Workers’ total earnings including bonuses rose by an annual 2.3 percent in the three months to February, unchanged from the previous period and beating economists’ expectations. The unemployment rate held steady at an almost 12-year low of 4.7 percent, in line with forecasts.
Sluggish wage growth has been cited as one reason the Bank of England is in no hurry to raise interest rates despite inflation holding steady above its 2 percent target for a second month running.
Sterling touched $1.2521, its highest level in nine days, after the data, last trading 0.1 percent higher on the day at $1.2508.
It hit a six-week high versus the euro in the London afternoon, but reversed those gains to trade flat on the day at 84.88 pence per euro.
Lee Hardman, currency strategist with MUFG in London, said the pound was in a consolidation phase for the near term and that economic data was having less of an impact on the currency since last year’s Brexit vote.

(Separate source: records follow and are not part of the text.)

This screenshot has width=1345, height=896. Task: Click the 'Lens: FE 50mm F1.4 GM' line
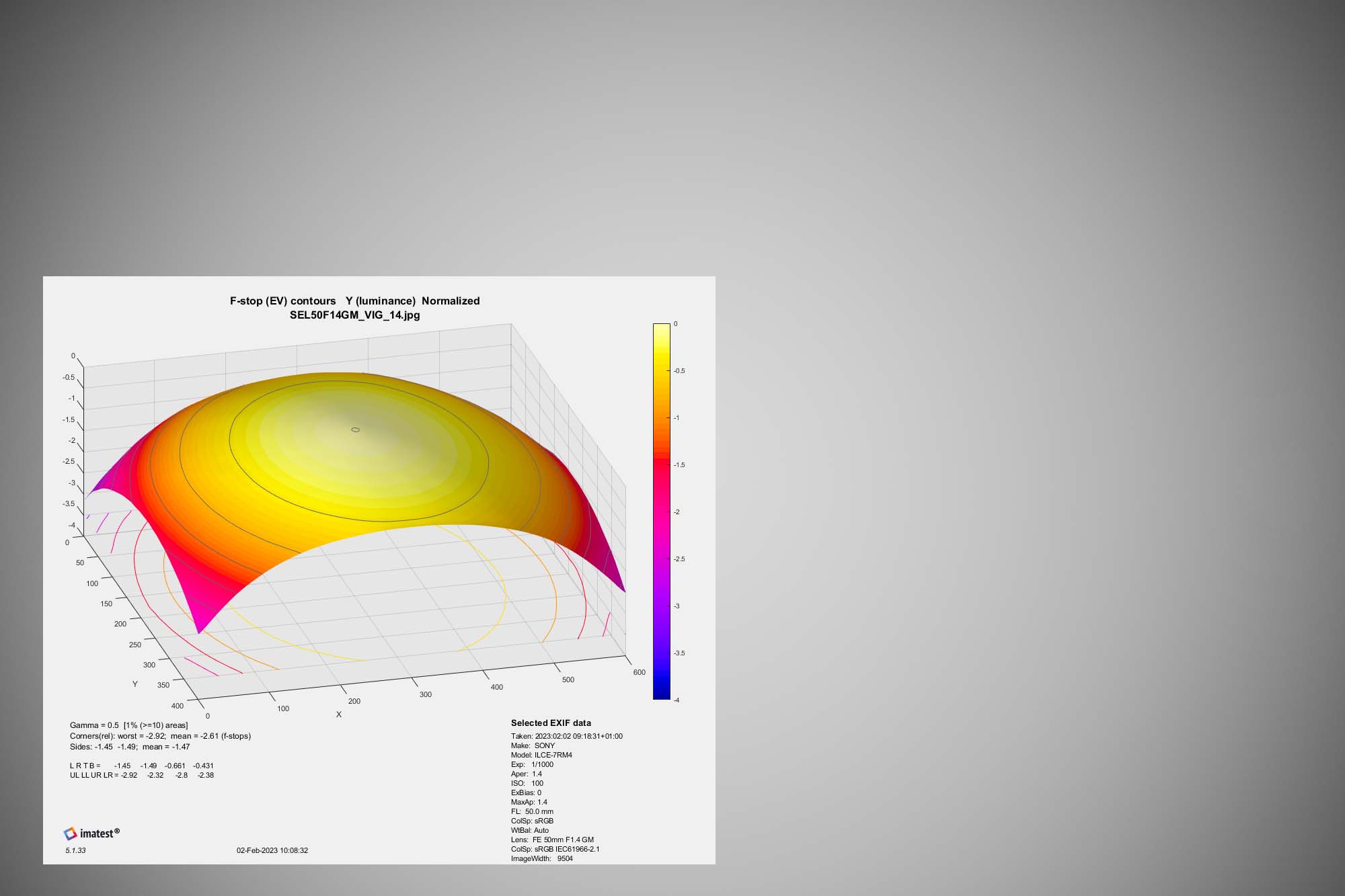coord(552,840)
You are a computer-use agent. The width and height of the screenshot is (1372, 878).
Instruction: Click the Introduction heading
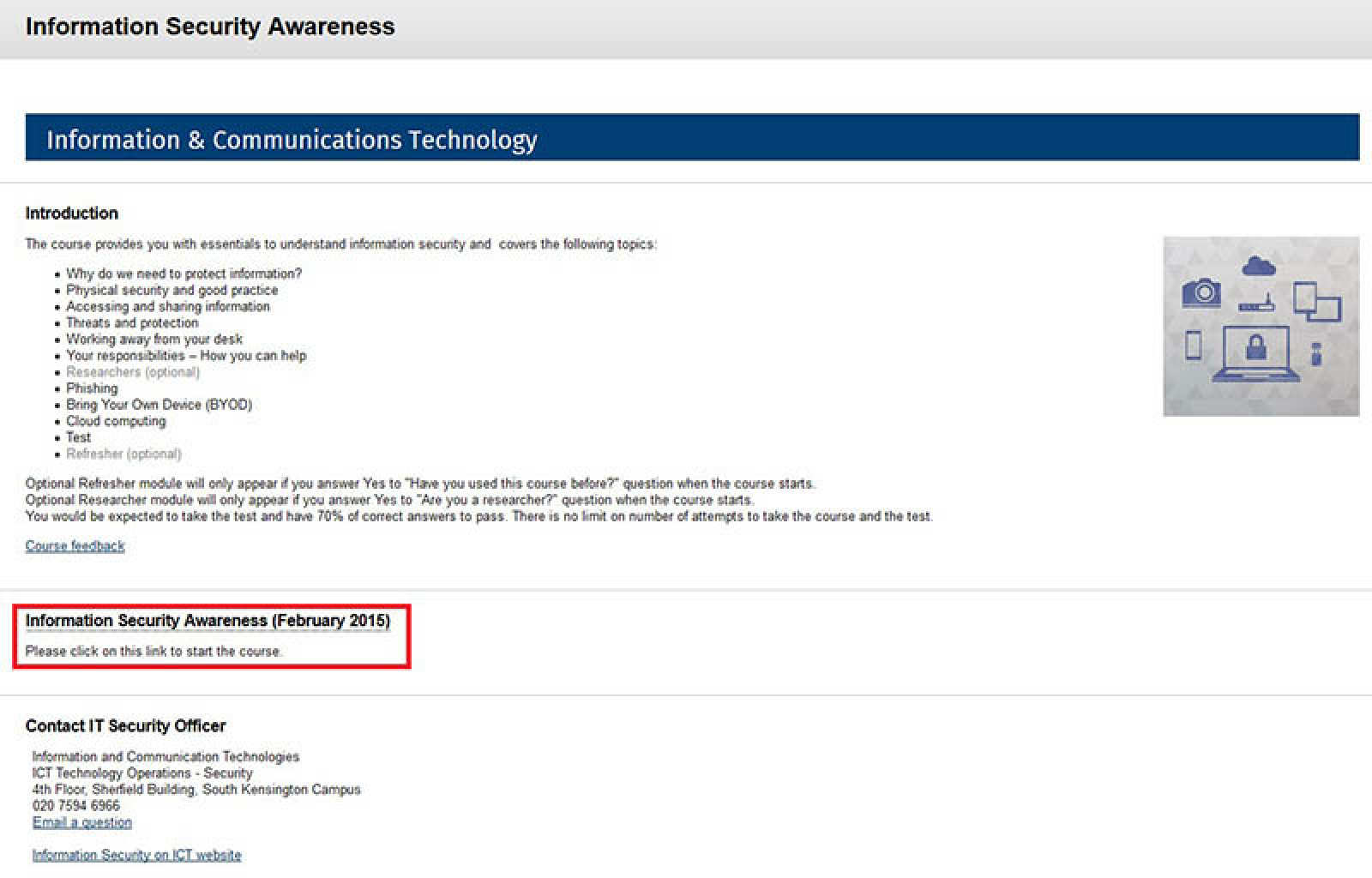tap(72, 213)
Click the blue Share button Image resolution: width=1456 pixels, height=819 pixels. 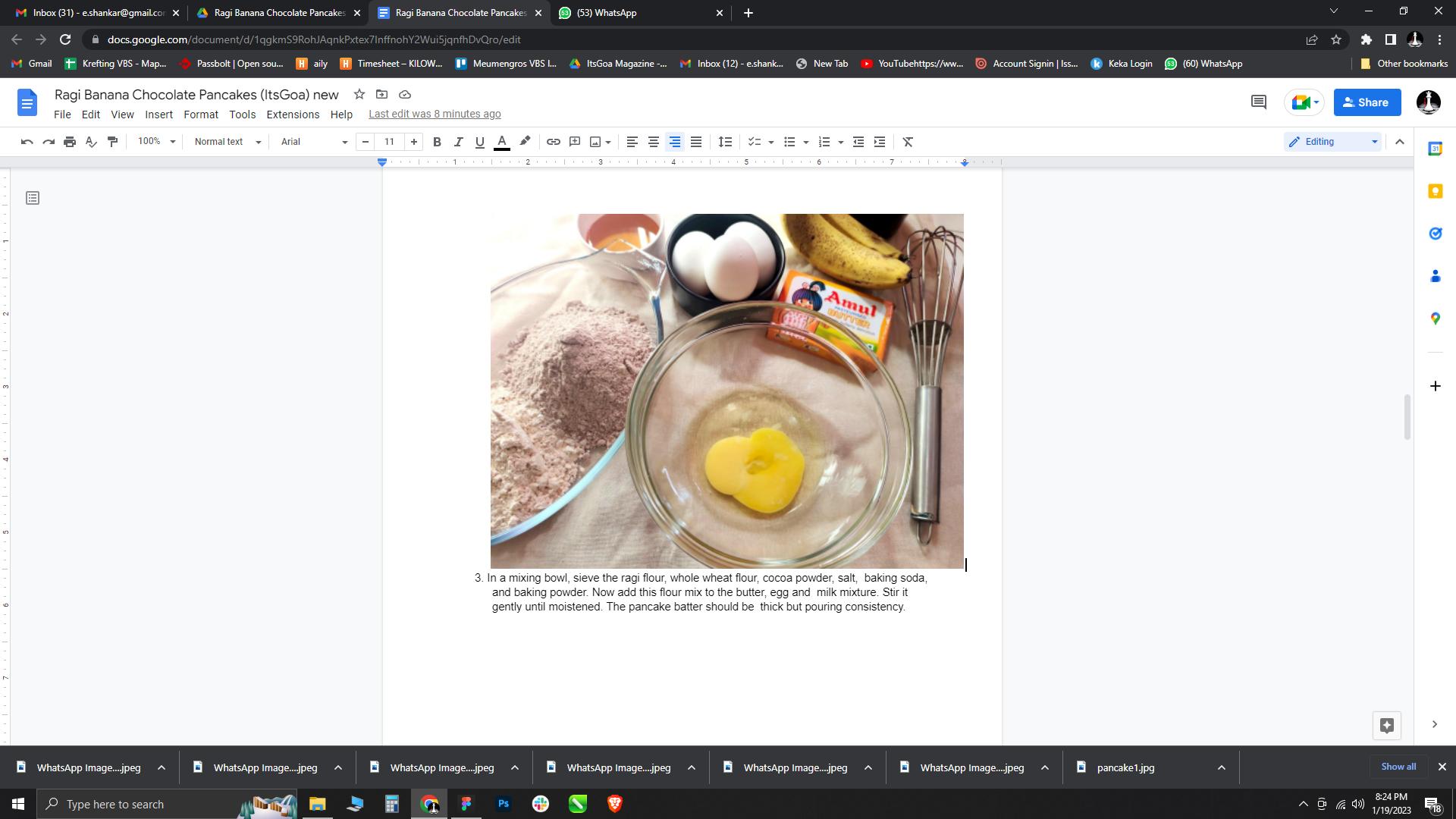[x=1367, y=102]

“If that’s going to change, it’s only...if the data prompts the Bank of England to shift their policy stance,” Hardman said.
“Unless we see stronger wage data or other kinds of upside risks to inflation developing, then they’re likely to stay on hold for now so that is not enough to trigger any kind of upside risk for the pound in the near term.”
Sterling also recouped some overnight losses against the safe-haven yen, last trading almost flat at 136.93 yen per pound. It was over 1 percent lower against the Japanese currency on the week.
The pound fell to four-month lows versus the yen on Tuesday, as a risk-averse mood - fuelled by worry over U.S. involvement in North Korea and Syria - swept through financial markets.
“The boost in the pound wasn’t just because of the labour market data...but there’s also been a reduction in risk-aversion (in Europe),” said Kathleen Brooks, research director at City Index.